The tension is rising as Sephora is now requesting that it be able to shorten the lease it entered with J.C.Penny in light of the extraordinary circumstances by alleging that J.C.Penny materially breached the contractual term. J.C.Penny is pointing the finger at Sephora, claiming that it is suffering from an "irreparable injury" it need not be thrown into in the first place. J.C.Penny asked the court to issue a declaratory judgment (a binding judgment from a court that "declares" the legal rights of the parties; here, J.C.Penny wants a declaratory judgment that says Sephora has no legal right to terminate the lease early according to the terms of the contract.) and a temporary restraining order ("TRO") (a temporary order from a court that "restrains" the parties from taking certain actions for limited duration; here, J.C.Penny wants a TRO that says Sephora is prevented from walking away until the final judgment is issued.) This saga of the retail giants casts doubt on the concession models that's been growing popular in fashion retail.

The concession model is a contractual arrangement between a retailer (mostly department stores) and a brand according to which a brand directly operates its store located within a department store in return for paying a rent and/or a agreed-upon portion of their sales. Under the concession model, the store is staffed directly by the brand. (This is why Sephora can have a say over the furlough decision. In the traditional boutique model, employees working on the premises are hired by the department store.) The appeal of the concession is that the brand owns the inventory, thereby taking back the control from the department store over the pricing of its goods. The store, however, is still subject to certain covenants (a legal term for a promise to do or not to do something) and the general policy of the department store such as a seasonal sale.
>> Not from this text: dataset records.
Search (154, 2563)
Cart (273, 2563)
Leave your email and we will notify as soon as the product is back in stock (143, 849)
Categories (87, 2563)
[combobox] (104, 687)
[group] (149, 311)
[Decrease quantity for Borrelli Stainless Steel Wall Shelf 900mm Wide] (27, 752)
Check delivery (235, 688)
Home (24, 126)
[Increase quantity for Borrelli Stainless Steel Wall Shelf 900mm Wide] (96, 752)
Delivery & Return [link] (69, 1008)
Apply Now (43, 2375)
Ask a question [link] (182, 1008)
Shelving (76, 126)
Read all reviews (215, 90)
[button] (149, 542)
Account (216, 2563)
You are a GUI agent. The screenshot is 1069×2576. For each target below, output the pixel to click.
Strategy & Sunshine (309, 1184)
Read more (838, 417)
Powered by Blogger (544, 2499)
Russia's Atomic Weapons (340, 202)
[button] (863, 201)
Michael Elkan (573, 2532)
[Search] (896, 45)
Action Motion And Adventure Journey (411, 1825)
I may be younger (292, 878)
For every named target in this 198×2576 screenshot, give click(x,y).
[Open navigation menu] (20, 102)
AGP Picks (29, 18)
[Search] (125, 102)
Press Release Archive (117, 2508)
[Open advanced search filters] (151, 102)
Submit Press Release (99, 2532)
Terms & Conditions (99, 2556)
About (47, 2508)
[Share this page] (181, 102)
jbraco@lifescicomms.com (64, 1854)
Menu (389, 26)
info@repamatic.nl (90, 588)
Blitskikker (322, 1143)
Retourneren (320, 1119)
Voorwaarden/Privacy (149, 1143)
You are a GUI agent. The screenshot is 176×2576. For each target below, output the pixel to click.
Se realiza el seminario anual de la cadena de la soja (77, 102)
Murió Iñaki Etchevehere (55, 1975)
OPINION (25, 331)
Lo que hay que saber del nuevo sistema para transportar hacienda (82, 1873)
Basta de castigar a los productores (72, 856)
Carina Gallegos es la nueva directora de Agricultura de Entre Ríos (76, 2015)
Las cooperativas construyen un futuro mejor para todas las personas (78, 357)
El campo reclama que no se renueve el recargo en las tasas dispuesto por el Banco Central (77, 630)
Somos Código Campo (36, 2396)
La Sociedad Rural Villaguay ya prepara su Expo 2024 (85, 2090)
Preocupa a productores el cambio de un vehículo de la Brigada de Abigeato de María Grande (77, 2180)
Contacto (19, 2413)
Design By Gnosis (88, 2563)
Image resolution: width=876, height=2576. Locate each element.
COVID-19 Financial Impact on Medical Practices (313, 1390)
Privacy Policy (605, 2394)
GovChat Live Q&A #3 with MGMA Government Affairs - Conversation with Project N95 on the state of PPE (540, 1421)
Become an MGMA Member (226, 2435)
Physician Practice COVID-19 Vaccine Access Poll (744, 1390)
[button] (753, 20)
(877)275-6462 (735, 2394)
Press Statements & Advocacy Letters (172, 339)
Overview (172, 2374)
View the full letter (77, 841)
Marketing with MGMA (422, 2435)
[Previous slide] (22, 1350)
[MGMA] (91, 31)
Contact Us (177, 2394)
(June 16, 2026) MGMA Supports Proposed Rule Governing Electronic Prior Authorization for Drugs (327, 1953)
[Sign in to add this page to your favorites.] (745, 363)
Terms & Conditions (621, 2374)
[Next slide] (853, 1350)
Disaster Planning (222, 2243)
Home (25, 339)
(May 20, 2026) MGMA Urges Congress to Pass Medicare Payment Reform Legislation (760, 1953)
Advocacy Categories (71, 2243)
Aside from its legal aspect, there's also a business dimension to the current litigation. With the bankruptcy filings of mega retailers such as Barney's and Neiman Marcus making news headlines, the prestige that comes with being a brand in a department store is likely to diminish. The brands are increasingly reverting back to opening its own stores rather than being "in-shops". Also, with more people shopping online, even for cosmetics, the revenue generated from the concession might not be as profitable as it used to be. Now, every statement about fashion is being questioned and revisited. Will this battle lead to a new makeover of the industry? Times like this call for a bigger thinking. A makeover would not be enough to cover the scars.